• [Deine Aufgabe]: Wann hat SAP laut dem Text über SAP und KI den eigenen KI-Assistenten Joule auf den Markt gebracht?

• [Zu prüfender Text]:
------------

34 000 SAP-Kunden nutzen schon KI

Im Berichtsquartal inkludierten die Hälfte der neuen Cloud-Vertragsabschlüsse KI-Anwendungen – womit KI für SAP zunehmend zum Geschäftstreiber wird. Das Unternehmen hatte im Herbst 2023 den selbst entwickelten KI-Assistenten Joule am Markt eingeführt, und baut seither die Anwendungsmöglichkeiten immer weiter aus. Laut Klein half Joule auch SAP-intern im vergangenen Jahr kräftig mit, Kosten zu senken.

Inwieweit Joule für zusätzliche Umsätze sorgt, wollte Klein aber nicht beantworten. «Dass 34 000 unserer Kunden KI nutzen, ist ein Zeugnis dafür, dass sehr viel Wert darin steckt.» Und SAP sitze «an dieser Schnittstelle zwischen Geschäft und Technologie».

Ambition für 2025 aufgestockt, ausser für den Free Cashflow

«Wir legen die Latte höher – nicht nur für 2025, sondern auch mittel- und langfristig», sagte Klein. Die Cloudumsätze sollen dieses Jahr etwas stärker als bisher angenommen um 26 bis 28% auf 21,6 Mrd. bis 21,9 Mrd. € wachsen. Auch der bereinigte Betriebsgewinn soll mit 10,3 Mrd. bis 10,6 Mrd. € leicht besser ausfallen als bisher vorhergesagt.

------------

• [Zeilen]:

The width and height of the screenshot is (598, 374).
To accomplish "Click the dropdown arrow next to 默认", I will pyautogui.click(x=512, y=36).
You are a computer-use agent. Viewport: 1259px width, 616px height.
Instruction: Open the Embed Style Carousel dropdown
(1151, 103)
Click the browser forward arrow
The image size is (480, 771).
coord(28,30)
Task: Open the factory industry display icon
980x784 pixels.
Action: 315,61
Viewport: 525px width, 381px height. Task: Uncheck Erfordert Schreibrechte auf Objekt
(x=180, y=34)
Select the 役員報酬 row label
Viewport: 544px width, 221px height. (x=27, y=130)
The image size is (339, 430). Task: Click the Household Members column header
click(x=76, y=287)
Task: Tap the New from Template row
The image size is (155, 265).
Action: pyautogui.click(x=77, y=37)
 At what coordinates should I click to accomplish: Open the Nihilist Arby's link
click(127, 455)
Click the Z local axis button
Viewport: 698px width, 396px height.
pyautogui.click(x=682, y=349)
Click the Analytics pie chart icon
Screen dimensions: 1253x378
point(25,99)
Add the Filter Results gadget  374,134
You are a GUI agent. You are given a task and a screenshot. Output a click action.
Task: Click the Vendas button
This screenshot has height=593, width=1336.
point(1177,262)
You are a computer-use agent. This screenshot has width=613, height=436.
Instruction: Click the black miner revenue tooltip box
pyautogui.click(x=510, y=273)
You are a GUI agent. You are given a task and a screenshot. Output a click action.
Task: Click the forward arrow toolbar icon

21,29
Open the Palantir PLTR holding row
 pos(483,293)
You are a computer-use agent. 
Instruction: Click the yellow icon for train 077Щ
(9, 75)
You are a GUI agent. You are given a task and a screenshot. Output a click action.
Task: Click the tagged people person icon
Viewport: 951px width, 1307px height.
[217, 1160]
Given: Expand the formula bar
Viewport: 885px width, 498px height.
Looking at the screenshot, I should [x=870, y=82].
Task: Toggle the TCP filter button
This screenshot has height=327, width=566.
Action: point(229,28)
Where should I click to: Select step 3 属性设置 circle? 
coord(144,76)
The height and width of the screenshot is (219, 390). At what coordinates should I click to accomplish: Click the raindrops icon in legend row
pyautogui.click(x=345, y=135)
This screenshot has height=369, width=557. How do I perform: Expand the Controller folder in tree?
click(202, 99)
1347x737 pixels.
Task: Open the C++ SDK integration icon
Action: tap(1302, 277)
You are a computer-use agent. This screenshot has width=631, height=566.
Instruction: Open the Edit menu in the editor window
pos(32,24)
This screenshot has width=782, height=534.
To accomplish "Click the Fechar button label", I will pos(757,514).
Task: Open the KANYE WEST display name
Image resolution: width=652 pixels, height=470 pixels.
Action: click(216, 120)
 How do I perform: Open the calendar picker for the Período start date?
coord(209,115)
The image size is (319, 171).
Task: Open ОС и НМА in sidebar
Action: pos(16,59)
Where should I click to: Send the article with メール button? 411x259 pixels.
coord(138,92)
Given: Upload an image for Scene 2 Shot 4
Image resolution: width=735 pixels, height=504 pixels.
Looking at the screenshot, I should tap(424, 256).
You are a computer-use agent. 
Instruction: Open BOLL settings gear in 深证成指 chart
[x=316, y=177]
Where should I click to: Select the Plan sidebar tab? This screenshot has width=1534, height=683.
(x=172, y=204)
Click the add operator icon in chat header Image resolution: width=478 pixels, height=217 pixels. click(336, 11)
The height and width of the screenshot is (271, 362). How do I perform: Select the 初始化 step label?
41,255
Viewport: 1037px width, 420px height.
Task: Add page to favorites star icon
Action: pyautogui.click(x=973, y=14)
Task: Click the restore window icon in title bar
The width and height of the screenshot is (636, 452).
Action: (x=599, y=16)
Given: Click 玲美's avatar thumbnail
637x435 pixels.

------------

• [Ergebnis]: Im Herbst 2023.